A Arábia Saudita sempre negou qualquer envolvimento nos atentados. O governo saudita afirmou que as alegações são infundadas e que está disposto a cooperar plenamente com as investigações. A liberação dos documentos ocorre em meio a tensões diplomáticas já existentes entre Washington e Riade, especialmente em relação a direitos humanos e conflitos no Oriente Médio.
Impacto e próximos passos
A expectativa é de que a divulgação completa dos arquivos ajude a esclarecer o papel de terceiros no planejamento dos ataques. Especialistas apontam que, mesmo sem provas definitivas, os documentos podem fornecer pistas importantes sobre as redes de apoio aos sequestradores. A pressão por transparência aumentou especialmente após o 20º aniversário do 11/9, em 2021, quando muitas famílias renovaram os pedidos de acesso aos arquivos.
O FBI já anunciou que pretende liberar mais documentos ao longo dos próximos seis meses. A cada nova divulgação, espera-se que mais detalhes sobre as investigações venham a público, contribuindo para um entendimento mais completo dos eventos que levaram ao maior ataque terrorista em solo americano.
Além disso, o Departamento de Justiça criou um canal direto para que as famílias das vítimas possam acompanhar o processo de revisão e sugerir prioridades. A medida visa garantir que o processo seja conduzido com a máxima transparência possível, dentro dos limites da segurança nacional.
Principais pontos do documento
- Documento liberado após ordem executiva de Joe Biden
- Primeira divulgação de arquivos classificados sobre o 11/9 em 20 anos
- Foco em possíveis conexões entre sequestradores e autoridades sauditas
- Não apresenta evidências conclusivas de envolvimento do governo saudita
- FBI promete liberar mais documentos nos próximos seis meses
- Famílias das vítimas apoiaram a medida e acompanham o processo
- Revisão completa deve levar até 180 dias
Perguntas frequentes
Por que o documento ficou tanto tempo em sigilo?
O FBI manteve o documento classificado por questões de segurança nacional e para não comprometer investigações em andamento. A pressão de familiares e o 20º aniversário dos ataques levaram o governo Biden a revisar a política de sigilo.

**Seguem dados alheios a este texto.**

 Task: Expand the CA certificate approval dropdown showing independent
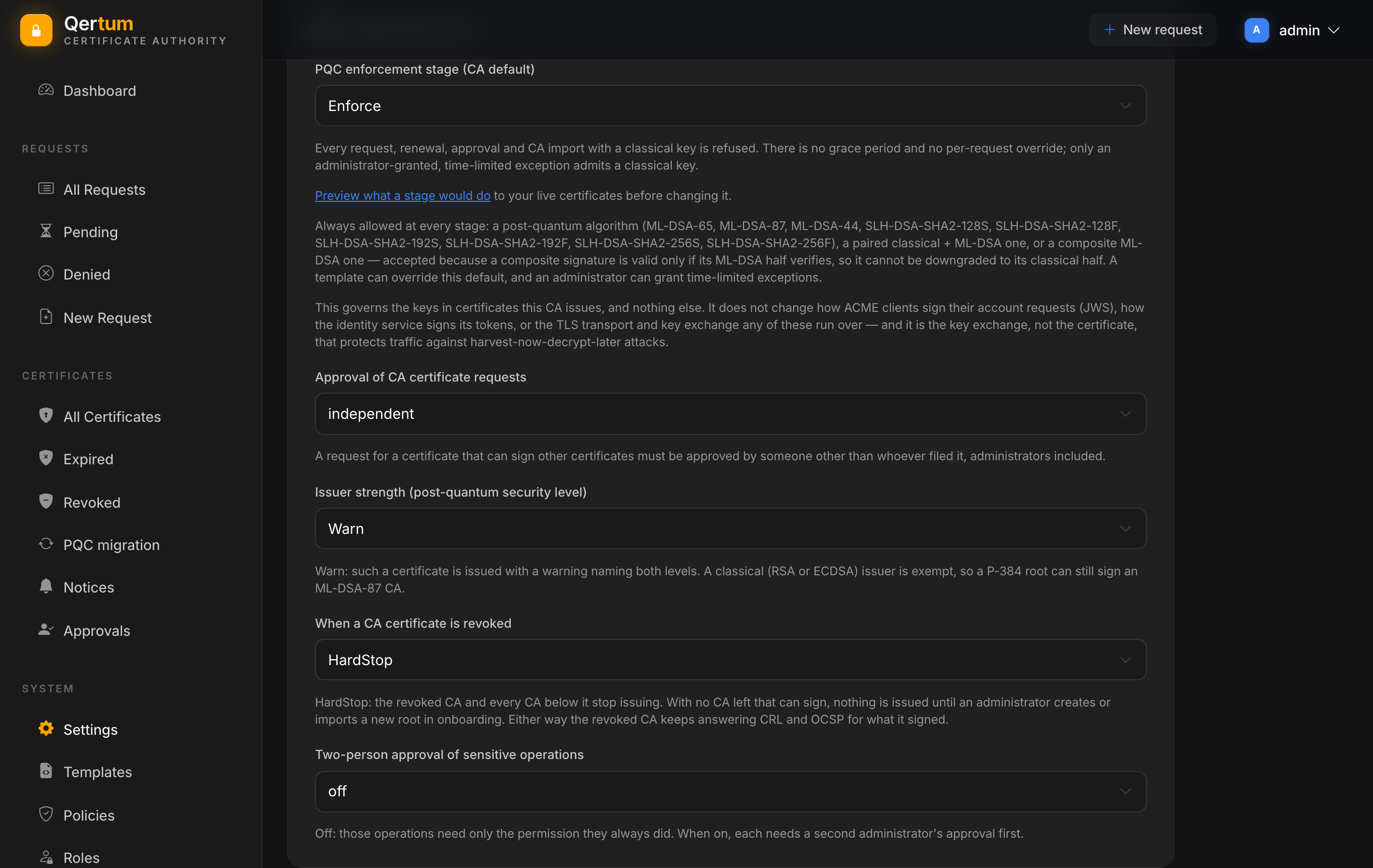click(730, 414)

O que o documento revela de fato?
O documento aborda contatos e comunicações entre os sequestradores e autoridades sauditas, mas, segundo reportagens, não contém evidências definitivas de que a Arábia Saudita tenha apoiado ou financiado os ataques. O conteúdo exato ainda está sendo analisado por especialistas.
Haverá mais documentos divulgados?
Sim. O FBI afirmou que continuará revisando outros arquivos e que novas divulgações ocorrerão nos próximos meses, parte de um processo de transparência determinado pela ordem executiva de Biden.
Este documento altera a narrativa oficial dos ataques?
Especialistas afirmam que as informações divulgadas até agora não contradizem as conclusões principais do Relatório da Comissão do 11 de Setembro de 2004. O relatório já indicava que não havia evidências de envolvimento do governo saudita, mas recomendava maior investigação sobre contatos suspeitos. O novo documento reforça a necessidade de transparência, mas não modifica o entendimento central de que a Al-Qaeda foi a responsável direta pelos ataques.
Como as famílias das vítimas reagiram à divulgação?
Muitas famílias receberam a notícia com otimismo cauteloso. Embora considerem a liberação um passo importante, algumas expressaram frustração pelo fato de o documento não conter conclusões definitivas. Associações de vítimas continuam pressionando por acesso total aos arquivos ainda selados e prometem acompanhar de perto as próximas divulgações do FBI.